── EXERCISE PASSAGE
I’m returned from my 5,000-mile Model 3 road trip, which gave me a great deal of time to think about Tesla Autopilot as I supervised it across the US and back.
Technically NoA works as designed most of the time. It changes lanes to follow the route, it exits, it merges and it passes slower traffic on controlled-access highways. In one instance it tried to take the wrong exit in a rather complicated interchange, and in another it failed to take an exit when it should have. I caught both of them before a mistake was completed.
What NoA fails to do is operate with “common sense”; for example, a human is not going to attempt to pass a car that has slowed slightly with its blinker on approaching an exit ramp. I know the car is going to take the exit and I don’t need to pass. I also know not to try to pass a car going one mph slower than me near the top of a hill; that car is going to speed up after cresting the hill and I’ll never get around it. I tend to drive near the posted speed limit and sometimes other cars go faster. NoA will put you in the passing lane sometimes and back up a lot of traffic; if I were driving myself, I wouldn’t have attempted to pass in those circumstances.
────
PROBLEMS TO WORK ON
**a.** Answer these questions from the Autopilot road trip text:
(i) How long was the Model 3 road trip?
(ii) What did NoA try to do in a rather complicated interchange?
(iii) What does the writer say they tend to drive near?
**b.** From the Autopilot road trip text, quote the part that opens with the words containing "What NoA fails" and closes with "in those circumstances.".
**c.** Extend the Autopilot road trip text, picking up after its final sentence.
The entries that come next are from a different source than the Autopilot road trip text.
── EXTRACTED DATA
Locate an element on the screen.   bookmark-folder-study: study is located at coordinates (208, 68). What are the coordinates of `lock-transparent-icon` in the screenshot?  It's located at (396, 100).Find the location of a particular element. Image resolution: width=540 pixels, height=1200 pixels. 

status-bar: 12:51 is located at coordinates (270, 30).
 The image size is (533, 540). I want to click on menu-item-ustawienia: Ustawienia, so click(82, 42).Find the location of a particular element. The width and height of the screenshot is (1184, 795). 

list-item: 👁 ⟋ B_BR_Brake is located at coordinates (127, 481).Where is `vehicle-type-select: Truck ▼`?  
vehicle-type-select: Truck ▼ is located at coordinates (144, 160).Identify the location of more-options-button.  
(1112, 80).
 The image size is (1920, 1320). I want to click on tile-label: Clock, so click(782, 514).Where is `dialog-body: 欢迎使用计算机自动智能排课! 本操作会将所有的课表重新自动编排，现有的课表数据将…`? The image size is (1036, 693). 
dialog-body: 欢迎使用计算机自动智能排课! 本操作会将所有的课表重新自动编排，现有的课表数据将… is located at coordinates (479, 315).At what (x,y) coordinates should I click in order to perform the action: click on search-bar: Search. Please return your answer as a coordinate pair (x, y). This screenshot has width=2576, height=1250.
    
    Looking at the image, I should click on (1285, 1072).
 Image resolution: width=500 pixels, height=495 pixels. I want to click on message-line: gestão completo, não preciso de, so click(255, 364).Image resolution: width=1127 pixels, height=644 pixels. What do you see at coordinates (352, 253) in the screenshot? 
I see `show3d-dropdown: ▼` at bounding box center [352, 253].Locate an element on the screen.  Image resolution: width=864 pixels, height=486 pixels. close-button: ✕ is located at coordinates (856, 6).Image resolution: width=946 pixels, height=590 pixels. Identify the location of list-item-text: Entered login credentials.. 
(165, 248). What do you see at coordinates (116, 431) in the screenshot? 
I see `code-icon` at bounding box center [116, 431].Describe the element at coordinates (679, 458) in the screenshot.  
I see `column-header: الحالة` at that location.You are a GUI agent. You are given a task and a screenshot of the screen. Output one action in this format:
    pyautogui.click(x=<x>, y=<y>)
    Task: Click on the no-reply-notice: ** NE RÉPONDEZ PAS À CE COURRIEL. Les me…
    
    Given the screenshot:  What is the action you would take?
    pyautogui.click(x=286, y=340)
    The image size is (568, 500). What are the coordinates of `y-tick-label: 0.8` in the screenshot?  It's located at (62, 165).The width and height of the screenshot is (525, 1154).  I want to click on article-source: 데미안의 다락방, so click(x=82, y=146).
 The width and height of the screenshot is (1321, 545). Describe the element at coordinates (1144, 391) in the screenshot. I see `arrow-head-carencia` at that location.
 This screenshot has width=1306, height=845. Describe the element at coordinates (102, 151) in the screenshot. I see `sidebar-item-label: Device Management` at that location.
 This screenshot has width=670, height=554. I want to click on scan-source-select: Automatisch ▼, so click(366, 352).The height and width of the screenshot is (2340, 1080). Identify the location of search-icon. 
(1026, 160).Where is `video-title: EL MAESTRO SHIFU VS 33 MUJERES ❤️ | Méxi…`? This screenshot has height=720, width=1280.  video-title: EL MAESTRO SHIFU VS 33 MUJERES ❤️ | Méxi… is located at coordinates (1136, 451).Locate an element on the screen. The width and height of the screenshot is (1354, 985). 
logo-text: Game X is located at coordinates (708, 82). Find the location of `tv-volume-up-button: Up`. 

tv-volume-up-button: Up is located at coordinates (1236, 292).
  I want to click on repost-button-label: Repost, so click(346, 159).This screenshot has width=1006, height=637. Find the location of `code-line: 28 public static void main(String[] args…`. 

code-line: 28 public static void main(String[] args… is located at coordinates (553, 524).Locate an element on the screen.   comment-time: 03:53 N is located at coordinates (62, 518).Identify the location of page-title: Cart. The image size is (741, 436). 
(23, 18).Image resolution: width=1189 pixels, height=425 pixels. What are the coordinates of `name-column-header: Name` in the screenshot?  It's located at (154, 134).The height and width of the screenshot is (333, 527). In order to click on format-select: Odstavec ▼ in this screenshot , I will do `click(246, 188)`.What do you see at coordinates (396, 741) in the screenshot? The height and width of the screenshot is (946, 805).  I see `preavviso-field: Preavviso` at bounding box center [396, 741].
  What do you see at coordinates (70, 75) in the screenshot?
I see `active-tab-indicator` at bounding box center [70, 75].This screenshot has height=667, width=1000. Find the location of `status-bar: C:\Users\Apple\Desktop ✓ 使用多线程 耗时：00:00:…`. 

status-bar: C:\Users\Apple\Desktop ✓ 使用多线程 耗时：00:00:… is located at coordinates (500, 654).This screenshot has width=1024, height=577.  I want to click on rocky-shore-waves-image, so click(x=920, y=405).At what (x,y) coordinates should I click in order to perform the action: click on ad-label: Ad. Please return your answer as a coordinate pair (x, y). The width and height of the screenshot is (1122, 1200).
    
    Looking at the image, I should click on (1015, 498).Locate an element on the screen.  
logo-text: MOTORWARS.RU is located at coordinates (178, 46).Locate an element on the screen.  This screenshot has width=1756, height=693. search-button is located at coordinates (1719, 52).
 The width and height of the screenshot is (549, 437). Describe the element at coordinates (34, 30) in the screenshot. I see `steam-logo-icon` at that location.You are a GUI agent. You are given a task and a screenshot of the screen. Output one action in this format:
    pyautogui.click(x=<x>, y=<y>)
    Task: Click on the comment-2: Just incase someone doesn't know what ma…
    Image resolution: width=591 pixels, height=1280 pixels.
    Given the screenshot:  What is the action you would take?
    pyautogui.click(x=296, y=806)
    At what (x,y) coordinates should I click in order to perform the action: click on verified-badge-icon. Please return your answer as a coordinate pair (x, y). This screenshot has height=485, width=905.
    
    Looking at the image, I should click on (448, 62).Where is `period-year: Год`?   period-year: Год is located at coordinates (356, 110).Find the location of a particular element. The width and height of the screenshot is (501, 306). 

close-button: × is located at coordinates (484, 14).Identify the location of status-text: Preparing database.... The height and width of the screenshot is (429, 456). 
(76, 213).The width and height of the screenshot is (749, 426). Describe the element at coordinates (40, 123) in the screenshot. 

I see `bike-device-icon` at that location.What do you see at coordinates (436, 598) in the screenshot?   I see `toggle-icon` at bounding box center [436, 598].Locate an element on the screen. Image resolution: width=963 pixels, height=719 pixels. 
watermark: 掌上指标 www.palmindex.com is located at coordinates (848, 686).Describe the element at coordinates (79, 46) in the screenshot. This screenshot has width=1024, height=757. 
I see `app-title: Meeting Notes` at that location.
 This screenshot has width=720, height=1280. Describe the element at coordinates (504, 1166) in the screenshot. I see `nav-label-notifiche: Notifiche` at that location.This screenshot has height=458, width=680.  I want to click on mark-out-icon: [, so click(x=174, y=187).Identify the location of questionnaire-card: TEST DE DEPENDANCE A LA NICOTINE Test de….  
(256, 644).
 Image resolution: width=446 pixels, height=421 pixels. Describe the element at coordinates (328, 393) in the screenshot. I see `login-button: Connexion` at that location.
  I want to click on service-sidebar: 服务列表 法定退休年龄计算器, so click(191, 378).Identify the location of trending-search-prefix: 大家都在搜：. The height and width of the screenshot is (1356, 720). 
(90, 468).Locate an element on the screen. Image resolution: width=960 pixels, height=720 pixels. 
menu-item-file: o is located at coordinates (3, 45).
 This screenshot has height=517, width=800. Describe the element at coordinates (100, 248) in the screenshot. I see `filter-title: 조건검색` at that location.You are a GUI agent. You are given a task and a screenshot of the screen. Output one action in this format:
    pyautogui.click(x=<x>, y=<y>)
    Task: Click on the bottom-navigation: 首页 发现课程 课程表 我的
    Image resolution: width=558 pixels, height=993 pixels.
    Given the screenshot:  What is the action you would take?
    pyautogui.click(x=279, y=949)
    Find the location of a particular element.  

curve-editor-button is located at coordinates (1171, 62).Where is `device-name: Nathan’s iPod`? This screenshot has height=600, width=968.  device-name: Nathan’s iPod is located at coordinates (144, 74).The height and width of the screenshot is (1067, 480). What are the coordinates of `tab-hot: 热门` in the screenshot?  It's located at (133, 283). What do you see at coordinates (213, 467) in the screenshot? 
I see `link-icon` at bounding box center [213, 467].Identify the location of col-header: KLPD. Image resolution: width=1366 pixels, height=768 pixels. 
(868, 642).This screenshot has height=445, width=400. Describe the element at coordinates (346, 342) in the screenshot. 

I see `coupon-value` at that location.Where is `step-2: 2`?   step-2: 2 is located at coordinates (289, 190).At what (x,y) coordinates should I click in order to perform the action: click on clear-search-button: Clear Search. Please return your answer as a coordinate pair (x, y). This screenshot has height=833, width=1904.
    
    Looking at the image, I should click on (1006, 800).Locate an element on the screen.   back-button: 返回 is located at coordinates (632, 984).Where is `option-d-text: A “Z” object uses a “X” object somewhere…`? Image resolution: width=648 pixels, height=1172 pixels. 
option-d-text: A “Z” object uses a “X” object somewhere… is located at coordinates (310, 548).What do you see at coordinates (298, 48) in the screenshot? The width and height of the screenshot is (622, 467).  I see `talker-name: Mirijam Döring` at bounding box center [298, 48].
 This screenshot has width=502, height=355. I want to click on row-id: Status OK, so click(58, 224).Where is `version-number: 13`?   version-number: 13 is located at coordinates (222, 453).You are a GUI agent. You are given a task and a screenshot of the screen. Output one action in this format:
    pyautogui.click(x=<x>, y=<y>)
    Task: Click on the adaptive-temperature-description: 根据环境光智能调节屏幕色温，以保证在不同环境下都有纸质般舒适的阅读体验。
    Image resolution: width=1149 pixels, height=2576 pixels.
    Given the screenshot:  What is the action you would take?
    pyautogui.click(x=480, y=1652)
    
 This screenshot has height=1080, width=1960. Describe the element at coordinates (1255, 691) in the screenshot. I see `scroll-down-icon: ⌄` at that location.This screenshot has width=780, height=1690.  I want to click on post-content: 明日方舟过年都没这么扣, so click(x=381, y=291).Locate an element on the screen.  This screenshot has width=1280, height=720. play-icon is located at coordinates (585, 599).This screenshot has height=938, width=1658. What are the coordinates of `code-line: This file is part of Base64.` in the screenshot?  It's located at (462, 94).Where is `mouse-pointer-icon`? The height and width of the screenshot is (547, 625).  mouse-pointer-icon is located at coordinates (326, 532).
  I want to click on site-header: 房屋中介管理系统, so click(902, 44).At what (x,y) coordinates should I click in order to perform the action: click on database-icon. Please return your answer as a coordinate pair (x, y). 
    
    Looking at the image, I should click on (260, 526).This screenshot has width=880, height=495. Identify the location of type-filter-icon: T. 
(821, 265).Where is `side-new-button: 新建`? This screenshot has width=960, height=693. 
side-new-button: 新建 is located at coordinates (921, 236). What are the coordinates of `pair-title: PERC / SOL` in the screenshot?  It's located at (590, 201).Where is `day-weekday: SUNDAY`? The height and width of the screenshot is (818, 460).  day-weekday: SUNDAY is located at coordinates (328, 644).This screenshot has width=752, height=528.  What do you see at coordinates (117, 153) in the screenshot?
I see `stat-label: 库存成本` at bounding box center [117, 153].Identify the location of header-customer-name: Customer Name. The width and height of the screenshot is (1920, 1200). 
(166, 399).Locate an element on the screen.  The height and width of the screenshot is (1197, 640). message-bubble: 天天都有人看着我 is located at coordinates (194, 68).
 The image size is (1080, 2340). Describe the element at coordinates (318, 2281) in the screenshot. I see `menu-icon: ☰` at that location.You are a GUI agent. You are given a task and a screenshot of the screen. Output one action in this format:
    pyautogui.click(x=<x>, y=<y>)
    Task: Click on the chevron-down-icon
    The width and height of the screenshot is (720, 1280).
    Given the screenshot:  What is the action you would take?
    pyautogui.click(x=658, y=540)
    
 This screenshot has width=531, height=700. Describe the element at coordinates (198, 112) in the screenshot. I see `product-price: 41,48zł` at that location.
────
ANSWERS TO THE EXERCISE
**a.**
(i) 5,000 miles.
(ii) It tried to take the wrong exit.
(iii) The posted speed limit.

**b.**
What NoA fails to do is operate with “common sense”; for example, a human is not going to attempt to pass a car that has slowed slightly with its blinker on approaching an exit ramp. I know the car is going to take the exit and I don’t need to pass. I also know not to try to pass a car going one mph slower than me near the top of a hill; that car is going to speed up after cresting the hill and I’ll never get around it. I tend to drive near the posted speed limit and sometimes other cars go faster. NoA will put you in the passing lane sometimes and back up a lot of traffic; if I were driving myself, I wouldn’t have attempted to pass in those circumstances.

**c.**
Sometimes I couldn’t figure out why NoA failed to start a passing maneuver when it should have. Sometimes NoA is almost prescient, predicting that it’s going to need to pass before I detect the distant slow down, but other times NoA will come up behind a truck traveling 10 mph slower them me and just sit there. Suffice it to say that there is room for improvement.
I set NoA to signal me by vibrating the wheel when it is about to pass. That way I know to tug the wheel to make sure the car knows I’m holding it. The worst thing about Autopilot is holding the wheel, but the car not sensing it. It’s a constant distraction and annoyance. You can’t hold tension on the wheel for 8 hours a day without relaxing. My wrist was getting sore.